Dimanche dernier, saint Jean nous a raconté les deux apparitions de Jésus aux disciples à Jérusalem, survenues un dimanche, alors qu’ils étaient enfermés dans le Cénacle. Aujourd’hui, il nous présente sa manifestation dans un tout autre contexte : nous ne sommes plus dans la ville sainte, mais en « Galilée des nations », une terre de foi incertaine ; ce n’est plus un dimanche, mais un jour de semaine, dans un environnement profane. Le Ressuscité ne se rencontre pas seulement dans l’espace sacré de l’Église, le dimanche, mais aussi dans les réalités de tous les jours, dans le travail, dans le quotidien.
« C’est le Seigneur ! »
Jean 21,1-19
Dimanche dernier, saint Jean nous a raconté les deux apparitions de Jésus aux disciples à Jérusalem, survenues un dimanche, alors qu’ils étaient enfermés dans le Cénacle. Aujourd’hui, il nous présente sa manifestation dans un tout autre contexte : nous ne sommes plus dans la ville sainte, mais en « Galilée des nations », une terre de foi incertaine ; ce n’est plus un dimanche, mais un jour de semaine, dans un environnement profane. Le Ressuscité ne se rencontre pas seulement dans l’espace sacré de l’Église, le dimanche, mais aussi dans les réalités de tous les jours, dans le travail, dans le quotidien.

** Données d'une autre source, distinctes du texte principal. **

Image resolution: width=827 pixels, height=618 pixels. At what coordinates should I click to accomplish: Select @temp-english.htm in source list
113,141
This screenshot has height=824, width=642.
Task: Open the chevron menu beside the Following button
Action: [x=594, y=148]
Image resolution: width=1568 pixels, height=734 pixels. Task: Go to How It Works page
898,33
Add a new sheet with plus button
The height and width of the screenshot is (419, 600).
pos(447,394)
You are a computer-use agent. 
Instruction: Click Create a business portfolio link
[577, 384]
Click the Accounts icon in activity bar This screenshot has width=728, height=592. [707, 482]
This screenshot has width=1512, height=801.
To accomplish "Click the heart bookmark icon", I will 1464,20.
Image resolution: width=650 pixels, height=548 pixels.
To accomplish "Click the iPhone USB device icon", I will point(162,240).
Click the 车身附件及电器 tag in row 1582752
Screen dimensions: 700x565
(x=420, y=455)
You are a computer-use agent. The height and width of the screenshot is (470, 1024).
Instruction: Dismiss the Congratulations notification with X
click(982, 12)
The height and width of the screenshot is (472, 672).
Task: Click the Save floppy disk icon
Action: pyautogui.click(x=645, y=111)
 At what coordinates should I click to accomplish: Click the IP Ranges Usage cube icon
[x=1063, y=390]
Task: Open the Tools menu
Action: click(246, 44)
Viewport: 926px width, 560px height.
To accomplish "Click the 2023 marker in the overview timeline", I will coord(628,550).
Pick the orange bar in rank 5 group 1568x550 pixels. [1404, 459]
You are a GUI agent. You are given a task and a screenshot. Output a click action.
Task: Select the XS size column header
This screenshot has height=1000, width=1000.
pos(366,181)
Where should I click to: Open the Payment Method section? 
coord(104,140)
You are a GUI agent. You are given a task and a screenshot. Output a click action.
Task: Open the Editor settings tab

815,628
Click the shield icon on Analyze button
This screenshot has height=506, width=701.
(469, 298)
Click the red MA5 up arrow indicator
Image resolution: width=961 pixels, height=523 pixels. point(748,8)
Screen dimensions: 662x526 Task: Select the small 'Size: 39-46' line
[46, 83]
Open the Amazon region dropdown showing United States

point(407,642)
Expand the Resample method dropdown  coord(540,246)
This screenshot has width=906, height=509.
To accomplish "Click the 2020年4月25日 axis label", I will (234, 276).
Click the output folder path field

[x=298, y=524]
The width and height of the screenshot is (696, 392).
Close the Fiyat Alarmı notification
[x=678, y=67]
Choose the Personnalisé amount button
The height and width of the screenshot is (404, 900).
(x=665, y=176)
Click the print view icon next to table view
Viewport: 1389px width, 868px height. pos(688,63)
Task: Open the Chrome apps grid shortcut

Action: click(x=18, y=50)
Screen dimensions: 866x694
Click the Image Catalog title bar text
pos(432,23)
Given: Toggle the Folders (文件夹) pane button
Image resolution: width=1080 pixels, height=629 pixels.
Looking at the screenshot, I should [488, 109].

Tout part de l’initiative de Simon-Pierre, qui décide d’aller pêcher. Ses compagnons se joignent à lui : « Nous venons avec toi. » On se demande : que signifie ce geste de Pierre ? Est-ce l’ennui, l’incertitude, l’absence du Maître ? Ou un retour au passé, à la vie d’avant, après trois années passées à la suite de Jésus ? Il nous arrive aussi de vivre de telles situations. Après une expérience passionnante qui s’interrompt brusquement, nous laissant déçus et désorientés, la tentation est grande d’oublier et de « revenir à la vie d’avant ».
Mais le récit suggère autre chose. L’évangéliste introduit des éléments symboliques. Il ne s’agit pas d’une simple partie de pêche, mais de la mission qui leur a été confiée : être « pêcheurs d’hommes ». On parle de la barque de Pierre (symbole de l’Église), des sept disciples (symbole de la totalité de la communauté chrétienne, contrairement aux douze qui représentent Israël), de la mer (symbole des forces hostiles à la vie), et de Tibériade, ville construite par Hérode Antipas en l’honneur de l’empereur Tibère, ville semi-païenne que Jésus n’aurait jamais visitée, jugée impure car édifiée sur un cimetière (F. Armellini).
Bref, une mission très semblable à la nôtre aujourd’hui. Dans cette barque, représentés par les sept, nous sommes aussi présents, avec tous ceux qui luttent pour libérer le monde des puissances du mal.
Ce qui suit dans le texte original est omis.